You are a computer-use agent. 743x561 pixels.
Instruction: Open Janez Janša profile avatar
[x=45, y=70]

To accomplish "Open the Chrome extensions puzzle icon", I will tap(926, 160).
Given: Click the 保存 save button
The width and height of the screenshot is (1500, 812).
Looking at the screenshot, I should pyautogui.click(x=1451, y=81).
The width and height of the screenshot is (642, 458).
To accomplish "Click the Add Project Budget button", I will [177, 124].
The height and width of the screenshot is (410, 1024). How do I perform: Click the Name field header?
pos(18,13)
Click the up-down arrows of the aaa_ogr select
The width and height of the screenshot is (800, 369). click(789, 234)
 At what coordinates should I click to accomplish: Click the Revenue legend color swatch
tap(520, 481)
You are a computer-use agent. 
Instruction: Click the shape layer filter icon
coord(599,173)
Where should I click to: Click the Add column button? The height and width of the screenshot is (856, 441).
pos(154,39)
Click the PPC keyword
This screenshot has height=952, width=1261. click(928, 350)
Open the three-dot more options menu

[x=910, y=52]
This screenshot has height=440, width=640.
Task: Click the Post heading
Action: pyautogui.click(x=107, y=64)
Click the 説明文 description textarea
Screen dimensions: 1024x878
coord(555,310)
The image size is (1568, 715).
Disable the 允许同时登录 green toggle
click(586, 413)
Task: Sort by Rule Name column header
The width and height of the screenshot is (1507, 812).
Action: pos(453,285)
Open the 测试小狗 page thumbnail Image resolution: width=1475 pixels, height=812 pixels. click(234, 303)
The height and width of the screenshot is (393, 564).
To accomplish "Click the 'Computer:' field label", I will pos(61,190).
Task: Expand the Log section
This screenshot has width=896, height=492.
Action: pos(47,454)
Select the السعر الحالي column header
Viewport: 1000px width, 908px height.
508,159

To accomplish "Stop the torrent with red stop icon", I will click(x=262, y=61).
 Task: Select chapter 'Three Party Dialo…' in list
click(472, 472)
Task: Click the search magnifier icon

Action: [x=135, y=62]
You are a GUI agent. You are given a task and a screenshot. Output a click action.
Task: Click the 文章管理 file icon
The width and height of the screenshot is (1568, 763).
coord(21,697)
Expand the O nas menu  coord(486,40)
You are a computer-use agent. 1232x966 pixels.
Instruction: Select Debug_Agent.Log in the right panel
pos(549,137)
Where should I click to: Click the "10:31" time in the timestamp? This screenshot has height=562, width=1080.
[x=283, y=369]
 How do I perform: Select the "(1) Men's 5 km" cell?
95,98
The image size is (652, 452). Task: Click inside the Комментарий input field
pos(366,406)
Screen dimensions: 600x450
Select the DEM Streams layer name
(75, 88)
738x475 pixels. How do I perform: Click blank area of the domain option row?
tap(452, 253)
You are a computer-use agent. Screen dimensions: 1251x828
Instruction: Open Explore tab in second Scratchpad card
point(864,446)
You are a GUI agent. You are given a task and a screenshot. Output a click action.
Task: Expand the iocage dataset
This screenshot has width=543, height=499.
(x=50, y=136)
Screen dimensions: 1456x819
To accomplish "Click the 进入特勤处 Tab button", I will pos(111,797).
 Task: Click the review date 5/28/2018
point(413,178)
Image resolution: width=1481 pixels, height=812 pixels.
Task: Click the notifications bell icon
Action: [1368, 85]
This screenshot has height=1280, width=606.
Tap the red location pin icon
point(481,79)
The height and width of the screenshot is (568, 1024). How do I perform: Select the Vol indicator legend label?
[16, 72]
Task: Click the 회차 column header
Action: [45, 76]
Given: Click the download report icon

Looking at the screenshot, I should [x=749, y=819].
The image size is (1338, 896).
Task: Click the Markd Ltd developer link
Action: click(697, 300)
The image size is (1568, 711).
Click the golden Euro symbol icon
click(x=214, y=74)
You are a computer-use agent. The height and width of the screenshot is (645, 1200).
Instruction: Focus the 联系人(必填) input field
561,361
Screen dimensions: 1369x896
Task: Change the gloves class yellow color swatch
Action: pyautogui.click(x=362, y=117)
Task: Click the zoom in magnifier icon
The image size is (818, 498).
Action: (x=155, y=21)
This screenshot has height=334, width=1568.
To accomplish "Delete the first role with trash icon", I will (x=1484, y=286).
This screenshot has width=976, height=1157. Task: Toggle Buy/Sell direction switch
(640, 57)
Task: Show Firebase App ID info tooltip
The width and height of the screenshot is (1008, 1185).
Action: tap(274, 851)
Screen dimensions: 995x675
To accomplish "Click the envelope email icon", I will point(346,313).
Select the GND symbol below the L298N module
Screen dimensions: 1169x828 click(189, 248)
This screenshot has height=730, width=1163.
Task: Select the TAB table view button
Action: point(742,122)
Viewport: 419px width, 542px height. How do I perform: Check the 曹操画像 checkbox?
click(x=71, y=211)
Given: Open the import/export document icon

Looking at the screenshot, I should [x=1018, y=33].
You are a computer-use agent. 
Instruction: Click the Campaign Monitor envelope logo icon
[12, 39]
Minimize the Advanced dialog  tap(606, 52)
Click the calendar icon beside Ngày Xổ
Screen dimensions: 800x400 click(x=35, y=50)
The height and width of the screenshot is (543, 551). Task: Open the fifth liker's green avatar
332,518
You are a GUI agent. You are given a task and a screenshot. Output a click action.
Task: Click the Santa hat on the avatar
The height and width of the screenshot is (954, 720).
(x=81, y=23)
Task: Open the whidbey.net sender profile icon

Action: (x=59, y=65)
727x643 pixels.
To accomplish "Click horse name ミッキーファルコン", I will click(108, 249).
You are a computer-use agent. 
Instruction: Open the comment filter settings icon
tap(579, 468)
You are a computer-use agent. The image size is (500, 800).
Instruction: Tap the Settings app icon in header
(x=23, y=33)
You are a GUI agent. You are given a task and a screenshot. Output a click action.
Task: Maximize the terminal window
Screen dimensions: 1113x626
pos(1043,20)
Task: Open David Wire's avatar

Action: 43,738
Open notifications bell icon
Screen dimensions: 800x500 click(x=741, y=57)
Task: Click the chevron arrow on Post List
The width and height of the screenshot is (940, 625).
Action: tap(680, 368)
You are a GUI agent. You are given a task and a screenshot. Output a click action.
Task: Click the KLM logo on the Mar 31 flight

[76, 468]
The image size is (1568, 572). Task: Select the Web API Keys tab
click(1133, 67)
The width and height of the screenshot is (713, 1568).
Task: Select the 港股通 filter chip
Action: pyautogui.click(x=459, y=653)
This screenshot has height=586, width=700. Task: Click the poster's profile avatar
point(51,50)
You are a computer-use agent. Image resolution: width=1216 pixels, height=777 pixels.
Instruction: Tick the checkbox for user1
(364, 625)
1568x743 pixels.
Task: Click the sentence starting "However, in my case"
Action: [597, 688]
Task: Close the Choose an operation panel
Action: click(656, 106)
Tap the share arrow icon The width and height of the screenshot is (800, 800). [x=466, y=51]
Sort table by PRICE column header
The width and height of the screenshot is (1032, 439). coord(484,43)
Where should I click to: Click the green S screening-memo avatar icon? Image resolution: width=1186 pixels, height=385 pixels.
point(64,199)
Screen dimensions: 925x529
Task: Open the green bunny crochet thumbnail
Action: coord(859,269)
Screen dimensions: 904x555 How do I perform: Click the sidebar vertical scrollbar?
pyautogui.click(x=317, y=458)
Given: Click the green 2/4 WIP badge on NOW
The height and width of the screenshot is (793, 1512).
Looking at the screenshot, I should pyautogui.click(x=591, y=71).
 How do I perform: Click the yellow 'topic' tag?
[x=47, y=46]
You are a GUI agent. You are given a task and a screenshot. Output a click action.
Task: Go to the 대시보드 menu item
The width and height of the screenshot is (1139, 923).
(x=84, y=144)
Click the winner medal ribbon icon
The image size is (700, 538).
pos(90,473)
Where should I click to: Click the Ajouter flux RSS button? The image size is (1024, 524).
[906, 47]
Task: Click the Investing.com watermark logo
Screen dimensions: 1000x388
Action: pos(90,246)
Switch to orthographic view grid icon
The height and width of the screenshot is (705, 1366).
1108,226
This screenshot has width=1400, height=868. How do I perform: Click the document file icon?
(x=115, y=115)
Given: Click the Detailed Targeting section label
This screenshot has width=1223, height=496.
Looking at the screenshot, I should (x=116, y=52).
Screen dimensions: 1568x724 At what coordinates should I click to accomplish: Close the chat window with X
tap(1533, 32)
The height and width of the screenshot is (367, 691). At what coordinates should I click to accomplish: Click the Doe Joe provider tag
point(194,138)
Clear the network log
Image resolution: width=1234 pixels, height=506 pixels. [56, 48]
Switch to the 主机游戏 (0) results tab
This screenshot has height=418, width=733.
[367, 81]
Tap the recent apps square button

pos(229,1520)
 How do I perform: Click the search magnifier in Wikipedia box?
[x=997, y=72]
☆ ☆ ☆ ☆ ☆
## [ACTIVITY]
Find the lines above that contain the word "will" and copy each one.

## [COMPLETED EXERCISE]
To accomplish "Open the Chrome extensions puzzle icon", I will tap(926, 160).
To accomplish "Click the Add Project Budget button", I will [177, 124].
To accomplish "Click the 'Computer:' field label", I will pos(61,190).
To accomplish "Stop the torrent with red stop icon", I will click(x=262, y=61).
To accomplish "Click the 进入特勤处 Tab button", I will pos(111,797).
To accomplish "Delete the first role with trash icon", I will (x=1484, y=286).
To accomplish "Click the envelope email icon", I will point(346,313).
To accomplish "Click horse name ミッキーファルコン", I will click(108, 249).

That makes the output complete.